▶ **EXERCISE INPUTS**
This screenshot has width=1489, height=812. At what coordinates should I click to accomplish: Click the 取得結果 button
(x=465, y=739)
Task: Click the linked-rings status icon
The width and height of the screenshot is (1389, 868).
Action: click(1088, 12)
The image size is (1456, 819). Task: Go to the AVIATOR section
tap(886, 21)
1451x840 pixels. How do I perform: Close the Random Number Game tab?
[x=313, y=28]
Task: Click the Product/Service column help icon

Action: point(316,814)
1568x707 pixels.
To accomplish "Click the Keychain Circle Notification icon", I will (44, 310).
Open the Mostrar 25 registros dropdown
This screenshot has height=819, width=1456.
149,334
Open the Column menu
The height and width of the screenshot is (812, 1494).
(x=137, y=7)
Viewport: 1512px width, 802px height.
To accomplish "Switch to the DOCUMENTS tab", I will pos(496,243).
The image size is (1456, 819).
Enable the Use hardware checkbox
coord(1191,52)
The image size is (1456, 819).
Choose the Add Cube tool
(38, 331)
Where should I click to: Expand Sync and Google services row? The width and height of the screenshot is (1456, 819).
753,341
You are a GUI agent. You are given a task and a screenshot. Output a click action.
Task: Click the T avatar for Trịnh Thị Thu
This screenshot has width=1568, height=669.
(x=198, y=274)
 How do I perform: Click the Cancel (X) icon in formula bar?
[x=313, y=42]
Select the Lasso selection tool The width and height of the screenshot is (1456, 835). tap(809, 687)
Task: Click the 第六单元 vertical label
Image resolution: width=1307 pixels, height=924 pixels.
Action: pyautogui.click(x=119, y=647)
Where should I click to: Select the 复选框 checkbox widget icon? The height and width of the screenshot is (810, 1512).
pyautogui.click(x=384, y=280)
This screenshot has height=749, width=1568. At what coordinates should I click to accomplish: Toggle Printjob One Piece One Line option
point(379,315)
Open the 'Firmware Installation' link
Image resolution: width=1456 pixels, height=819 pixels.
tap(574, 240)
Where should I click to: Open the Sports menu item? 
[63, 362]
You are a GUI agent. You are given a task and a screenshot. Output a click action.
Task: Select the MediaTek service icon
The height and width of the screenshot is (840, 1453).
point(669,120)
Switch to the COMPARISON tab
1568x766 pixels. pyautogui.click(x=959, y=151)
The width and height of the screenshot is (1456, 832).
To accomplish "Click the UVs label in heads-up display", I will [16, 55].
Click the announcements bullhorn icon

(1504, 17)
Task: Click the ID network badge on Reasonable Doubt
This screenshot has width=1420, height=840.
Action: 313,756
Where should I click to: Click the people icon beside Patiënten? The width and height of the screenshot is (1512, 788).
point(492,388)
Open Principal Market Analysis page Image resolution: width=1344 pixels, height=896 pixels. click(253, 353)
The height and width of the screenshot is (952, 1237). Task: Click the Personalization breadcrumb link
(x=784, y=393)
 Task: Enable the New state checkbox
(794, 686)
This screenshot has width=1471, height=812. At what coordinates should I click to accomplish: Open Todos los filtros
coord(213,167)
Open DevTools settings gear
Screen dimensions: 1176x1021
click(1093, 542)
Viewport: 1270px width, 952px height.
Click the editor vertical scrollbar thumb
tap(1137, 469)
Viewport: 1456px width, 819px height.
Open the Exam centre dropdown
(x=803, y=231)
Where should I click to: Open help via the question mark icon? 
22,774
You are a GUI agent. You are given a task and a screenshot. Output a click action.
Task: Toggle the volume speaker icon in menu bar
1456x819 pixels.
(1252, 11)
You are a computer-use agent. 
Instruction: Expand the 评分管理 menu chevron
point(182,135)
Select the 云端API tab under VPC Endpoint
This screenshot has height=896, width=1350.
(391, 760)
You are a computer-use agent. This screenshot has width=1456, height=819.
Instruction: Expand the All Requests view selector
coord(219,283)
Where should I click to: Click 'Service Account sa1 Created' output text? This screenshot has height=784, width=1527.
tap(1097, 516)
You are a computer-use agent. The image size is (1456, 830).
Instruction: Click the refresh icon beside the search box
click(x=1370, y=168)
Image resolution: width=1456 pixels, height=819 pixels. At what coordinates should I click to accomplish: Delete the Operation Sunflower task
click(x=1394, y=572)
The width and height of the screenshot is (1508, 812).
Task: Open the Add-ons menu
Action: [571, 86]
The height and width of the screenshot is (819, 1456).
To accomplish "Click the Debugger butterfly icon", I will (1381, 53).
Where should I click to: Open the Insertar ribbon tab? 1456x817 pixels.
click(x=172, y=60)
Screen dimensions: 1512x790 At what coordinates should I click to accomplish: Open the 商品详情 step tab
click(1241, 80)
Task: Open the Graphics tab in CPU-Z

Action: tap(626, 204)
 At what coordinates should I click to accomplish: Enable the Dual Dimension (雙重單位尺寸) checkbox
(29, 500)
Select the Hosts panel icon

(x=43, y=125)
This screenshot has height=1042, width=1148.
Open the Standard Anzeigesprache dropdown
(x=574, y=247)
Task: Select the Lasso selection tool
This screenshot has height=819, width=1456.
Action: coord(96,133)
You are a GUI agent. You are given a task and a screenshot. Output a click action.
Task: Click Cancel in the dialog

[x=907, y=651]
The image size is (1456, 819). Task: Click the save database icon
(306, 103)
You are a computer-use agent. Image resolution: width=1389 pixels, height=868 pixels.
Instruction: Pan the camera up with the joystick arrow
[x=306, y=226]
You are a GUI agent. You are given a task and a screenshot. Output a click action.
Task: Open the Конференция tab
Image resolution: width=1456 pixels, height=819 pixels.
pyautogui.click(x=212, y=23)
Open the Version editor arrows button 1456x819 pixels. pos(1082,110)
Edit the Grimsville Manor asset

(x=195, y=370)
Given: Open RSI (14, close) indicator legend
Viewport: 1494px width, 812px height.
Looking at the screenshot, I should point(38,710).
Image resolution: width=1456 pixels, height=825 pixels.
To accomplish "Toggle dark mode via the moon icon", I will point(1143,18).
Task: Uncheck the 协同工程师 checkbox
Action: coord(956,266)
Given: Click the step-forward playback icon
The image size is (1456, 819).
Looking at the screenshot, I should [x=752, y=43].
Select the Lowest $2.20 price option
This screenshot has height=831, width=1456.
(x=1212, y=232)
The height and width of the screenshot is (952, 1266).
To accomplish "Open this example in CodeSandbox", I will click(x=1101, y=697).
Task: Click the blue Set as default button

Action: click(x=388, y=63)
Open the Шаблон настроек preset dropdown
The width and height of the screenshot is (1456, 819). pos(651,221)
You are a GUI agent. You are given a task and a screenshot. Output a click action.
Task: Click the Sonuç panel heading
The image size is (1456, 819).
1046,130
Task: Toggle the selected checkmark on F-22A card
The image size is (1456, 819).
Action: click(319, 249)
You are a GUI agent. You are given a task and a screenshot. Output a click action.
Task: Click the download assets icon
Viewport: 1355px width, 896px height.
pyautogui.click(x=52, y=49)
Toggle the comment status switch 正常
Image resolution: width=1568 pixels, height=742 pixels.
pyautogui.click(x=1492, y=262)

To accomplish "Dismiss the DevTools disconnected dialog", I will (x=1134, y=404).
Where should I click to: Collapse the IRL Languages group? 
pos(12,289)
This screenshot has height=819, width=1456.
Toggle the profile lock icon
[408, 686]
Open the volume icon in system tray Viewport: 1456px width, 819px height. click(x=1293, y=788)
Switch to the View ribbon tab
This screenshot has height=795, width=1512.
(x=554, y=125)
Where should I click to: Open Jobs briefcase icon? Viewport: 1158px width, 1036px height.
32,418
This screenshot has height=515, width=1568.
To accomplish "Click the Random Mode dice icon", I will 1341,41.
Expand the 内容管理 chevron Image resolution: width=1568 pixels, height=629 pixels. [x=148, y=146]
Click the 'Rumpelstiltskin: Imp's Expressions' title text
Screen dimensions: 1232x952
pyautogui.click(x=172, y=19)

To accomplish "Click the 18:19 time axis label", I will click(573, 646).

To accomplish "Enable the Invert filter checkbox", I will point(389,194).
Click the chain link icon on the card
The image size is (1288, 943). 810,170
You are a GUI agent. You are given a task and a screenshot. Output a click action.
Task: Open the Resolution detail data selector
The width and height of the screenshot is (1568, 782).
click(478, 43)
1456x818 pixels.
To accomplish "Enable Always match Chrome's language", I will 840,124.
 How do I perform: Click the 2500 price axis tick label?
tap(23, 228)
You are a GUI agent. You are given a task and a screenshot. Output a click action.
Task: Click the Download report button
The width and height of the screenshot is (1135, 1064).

▶ **WHAT YOU NEED TO DO**
Look through the material above for the word "selection" and copy every line that has it.

▶ **COMPLETED EXERCISE**
Select the Lasso selection tool The width and height of the screenshot is (1456, 835). tap(809, 687)
Task: Select the Lasso selection tool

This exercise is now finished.